Stated exercise A:
Please duplicate the part of the text about mixing a blue drink that opens with the words containing "First attempt was" and closes with "The Limoncello experiment.".
Stated exercise B:
In the text about mixing a blue drink, what ratio of Limoncello to melon liqueur made the color somewhat bluish?
Stated exercise C:
Resume the text about mixing a blue drink, writing on from its final sentence.

Text to read:
□ □ □ □
Well, no wonder that there are many recipes and depictions of this famous drink on the Internet. All of them use Blue Curacao as the base for the blue color and add various alcoholic drinks, including pure alcohol, to get that reputedly insane drunkability. Well, using the motto why to duplicate if you can complicate, I decided to get the blue color by other means than Blue Curacao. It turns out that this is easier said than done since Blue Curacao is virtually the only blue alcoholic drink out there.

I decided to make a bluish drink by mixing other alcoholic drinks of different colors since I did not want to add coloring additives directly. It is true, however, that blue is one of three primary colors which make up all the other colors and in theory cannot be mixed with them. But cruel reality never stopped me from trying, so I tried a bunch of mixtures in order to prove mother nature wrong. I started from the green melon liqueur since the green color is composed of blue and yellow and I hoped to get something bluish by dimming the yellow component.

First attempt was made by adding Campari. This resulted in various shades of brown, with the biggest success being a light brown mixture with a bluish hint. The taste was mediocre, something between a sour melon and a sweetish Campari – definitely not the solution I was looking for.

Romulan Ale Limoncello
The Limoncello experiment.

Next, I tried something yellow – Limoncello. The famous Italian drink made from lemons and widely popular among Tuscany enthusiasts – including me (I always group pleasurable things in one basket – in the case of Tuscany this is spectacular landscapes, Limoncello, Olives, and Chianti – although they are not all exclusively found in Tuscany). So I was hoping Limoncello would show its magic also in my case. Well, the color got somewhat bluish – granted with some imagination – when the ratio was strongly in favor of Limoncello (more than 4 parts of Limoncello per 1 part of melon liqueur). The taste was nice, with strong lemon taste and a hint of a melon, but that just did not suffice due to the lack of bluish color.
□ □ □ □
Supplied material:
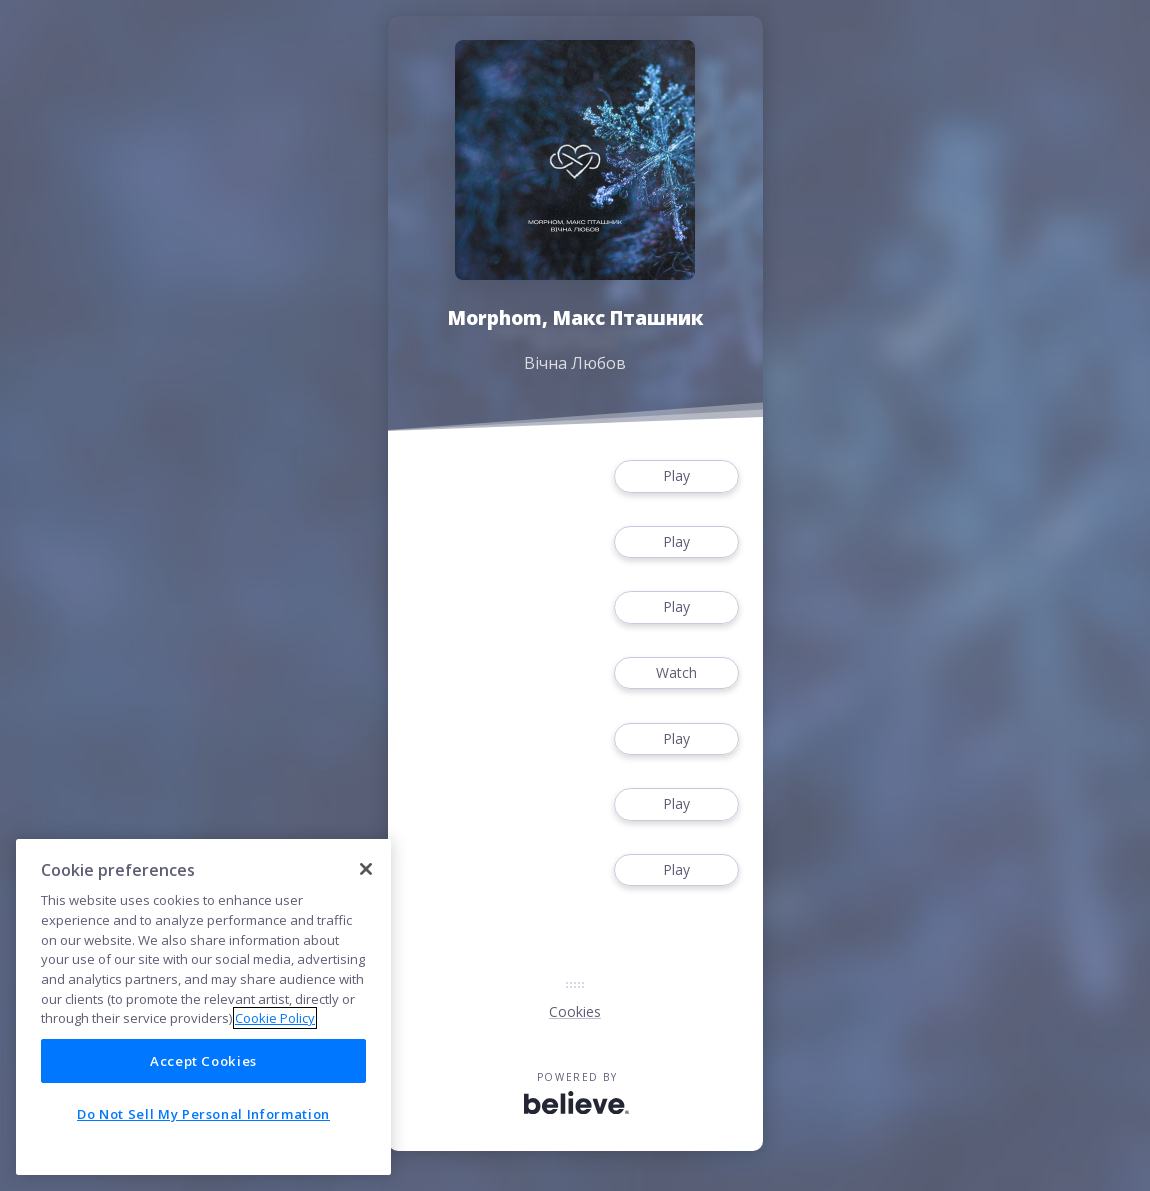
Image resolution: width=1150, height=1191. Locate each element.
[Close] (366, 869)
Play (676, 476)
□ □ □ □
Output A:
First attempt was made by adding Campari. This resulted in various shades of brown, with the biggest success being a light brown mixture with a bluish hint. The taste was mediocre, something between a sour melon and a sweetish Campari – definitely not the solution I was looking for.

Romulan Ale Limoncello
The Limoncello experiment.

Output B:
More than 4 parts of Limoncello per 1 part of melon liqueur.

Output C:
In the desperation, I also turned to non-alcoholic juices – apricot, apple, and pineapple being the final choices. The color ranged from brownish-blue to green. The pineapple was closest to bluish color (with a lot of imagination) and apple having no effect on the primary green color of melon liqueur. The ratio in which the drinks were mixed had no significant influence. The color started to lean towards the most prevalent component. The taste also varied from drink to drink with the mixing ratio again having a small impact. The apple could be hardly tasted while pineapple quickly dominated the melon taste. The most tasteful combination was with the apricot juice, where the melon tastes nicely inserted itself into the apricot body creating an even fuller taste. Sadly, the final solution was still not there.

Romulan ale fruit juice
The juice experiment (apricot, apple, and pineapple).

Finally, I gave up and turned back to roots. I decided to use the Blue Curacao. In the meantime, I attended a cocktail mixing workshop and came away full of knowledge and new ideas. My cocktail should be crystal clear since this is apparently highly preferred in the cocktail world. I skipped the non-alcoholic components, which will guarantee more success in getting the great drinkability of the cocktail. The only thing without alcohol will be ice, lots of ice.

For the base of the Romulan ale I selected gin, but not any kind. Bombay sapphire, one of my favorite alcoholic drinks, should be a perfect cocktail base. Beside Blue Curacao, I also used melon liqueur. Not because I had some left over from the previous experiments, but because I wanted to get a hint of a turquoise color. Further, the melon taste definitely improved the drink, which was another welcomed addition. The Blue Curacao liqueur essentially provided the blue color while the melon liqueur nicely complemented the final taste.

MAKING THE ROMULAN ALE

Ingredients and amounts per one glass:

  • 50 ml of good gin (personally I recommend Bombay sapphire).
  • 10-20 ml of Blue Curacao liqueur (depending on the color intensity that you want).
  • 10-20 ml Melon liqueur (depending on the intensity of the melon taste that you want).
  • Lots of ice.
Romulan ale final ingredients.
Romulan ale final ingredients.

The process of making my Romulan ale is fairly simple. Pour gin in a suitable glass, add both liqueurs and stirr. The Blue Curacao liqueur has practically no influence on the taste of the drink. But the amount you add strongly affects the blue color intensity. The reverse is true for the melon liqueur. It has small effect on the color, but the amount you add has strong influence on the taste. More you add, stronger is the melon taste. My favorite ratio is 20 ml of Blue Curacao liqueur and 10 ml of Melon liqueur. That way you get a strong blue color and a mixed gin/melon taste, which is not too powerful.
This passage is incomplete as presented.